Your objective
Identify all lines in the data containing the string "will". Copy them out.

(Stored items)
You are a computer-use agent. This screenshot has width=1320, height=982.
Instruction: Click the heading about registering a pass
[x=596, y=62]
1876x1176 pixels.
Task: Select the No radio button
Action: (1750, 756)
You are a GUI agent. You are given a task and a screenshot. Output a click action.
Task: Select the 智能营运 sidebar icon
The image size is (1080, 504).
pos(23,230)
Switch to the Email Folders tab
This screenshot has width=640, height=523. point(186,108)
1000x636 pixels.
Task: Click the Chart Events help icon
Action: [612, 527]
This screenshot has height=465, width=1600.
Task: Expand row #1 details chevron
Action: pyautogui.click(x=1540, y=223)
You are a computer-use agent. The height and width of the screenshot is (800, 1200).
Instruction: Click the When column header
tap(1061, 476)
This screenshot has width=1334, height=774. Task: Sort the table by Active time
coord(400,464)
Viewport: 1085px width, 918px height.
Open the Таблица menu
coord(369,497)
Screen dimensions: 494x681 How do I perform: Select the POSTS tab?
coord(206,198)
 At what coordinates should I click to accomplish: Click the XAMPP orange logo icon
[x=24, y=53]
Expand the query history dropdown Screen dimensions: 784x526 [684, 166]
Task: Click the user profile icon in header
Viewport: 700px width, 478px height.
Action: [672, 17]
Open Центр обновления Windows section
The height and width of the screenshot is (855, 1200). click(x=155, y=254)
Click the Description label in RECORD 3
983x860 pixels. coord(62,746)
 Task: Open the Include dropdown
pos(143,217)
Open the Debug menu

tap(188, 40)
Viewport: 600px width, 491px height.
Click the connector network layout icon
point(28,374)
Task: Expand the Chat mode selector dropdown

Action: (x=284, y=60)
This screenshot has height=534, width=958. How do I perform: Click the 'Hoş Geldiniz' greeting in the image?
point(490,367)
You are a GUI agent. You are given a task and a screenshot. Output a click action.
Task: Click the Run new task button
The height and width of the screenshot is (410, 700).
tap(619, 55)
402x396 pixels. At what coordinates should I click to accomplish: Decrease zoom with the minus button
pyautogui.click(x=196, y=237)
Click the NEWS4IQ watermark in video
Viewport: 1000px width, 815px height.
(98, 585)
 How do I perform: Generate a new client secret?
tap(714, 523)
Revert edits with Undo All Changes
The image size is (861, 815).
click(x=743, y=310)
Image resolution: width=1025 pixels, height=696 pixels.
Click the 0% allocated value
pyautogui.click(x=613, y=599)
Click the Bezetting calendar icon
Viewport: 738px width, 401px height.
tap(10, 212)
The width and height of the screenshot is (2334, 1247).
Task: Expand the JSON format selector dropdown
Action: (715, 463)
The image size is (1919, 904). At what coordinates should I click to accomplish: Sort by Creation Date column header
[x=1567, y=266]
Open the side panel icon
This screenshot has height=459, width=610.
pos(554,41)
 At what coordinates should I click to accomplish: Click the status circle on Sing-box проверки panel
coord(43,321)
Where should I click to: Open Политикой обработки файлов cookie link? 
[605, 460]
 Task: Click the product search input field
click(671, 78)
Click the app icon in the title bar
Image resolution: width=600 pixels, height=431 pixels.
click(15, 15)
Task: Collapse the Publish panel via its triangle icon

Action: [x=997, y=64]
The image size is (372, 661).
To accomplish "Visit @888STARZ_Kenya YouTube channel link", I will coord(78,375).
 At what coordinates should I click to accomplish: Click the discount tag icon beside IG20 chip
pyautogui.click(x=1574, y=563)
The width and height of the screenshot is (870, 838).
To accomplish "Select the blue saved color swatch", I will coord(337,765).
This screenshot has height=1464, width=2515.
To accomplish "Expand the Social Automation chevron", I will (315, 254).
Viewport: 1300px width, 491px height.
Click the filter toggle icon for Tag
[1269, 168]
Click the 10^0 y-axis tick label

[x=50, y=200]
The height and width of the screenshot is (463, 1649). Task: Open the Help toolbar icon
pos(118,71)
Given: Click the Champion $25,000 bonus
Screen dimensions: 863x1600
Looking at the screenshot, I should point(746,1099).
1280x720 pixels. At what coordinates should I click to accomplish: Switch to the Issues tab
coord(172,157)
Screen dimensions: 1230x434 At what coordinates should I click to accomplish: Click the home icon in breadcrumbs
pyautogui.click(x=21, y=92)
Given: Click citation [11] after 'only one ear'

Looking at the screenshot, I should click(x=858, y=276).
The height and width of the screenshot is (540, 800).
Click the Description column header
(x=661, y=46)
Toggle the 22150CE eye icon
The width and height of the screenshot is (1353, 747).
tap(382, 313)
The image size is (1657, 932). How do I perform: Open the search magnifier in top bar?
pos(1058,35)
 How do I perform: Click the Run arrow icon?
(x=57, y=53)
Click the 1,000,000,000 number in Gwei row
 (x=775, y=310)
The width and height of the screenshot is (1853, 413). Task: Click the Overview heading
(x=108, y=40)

Response area
To accomplish "Visit @888STARZ_Kenya YouTube channel link", I will coord(78,375).
To accomplish "Select the blue saved color swatch", I will coord(337,765).
To accomplish "Expand the Social Automation chevron", I will (315, 254).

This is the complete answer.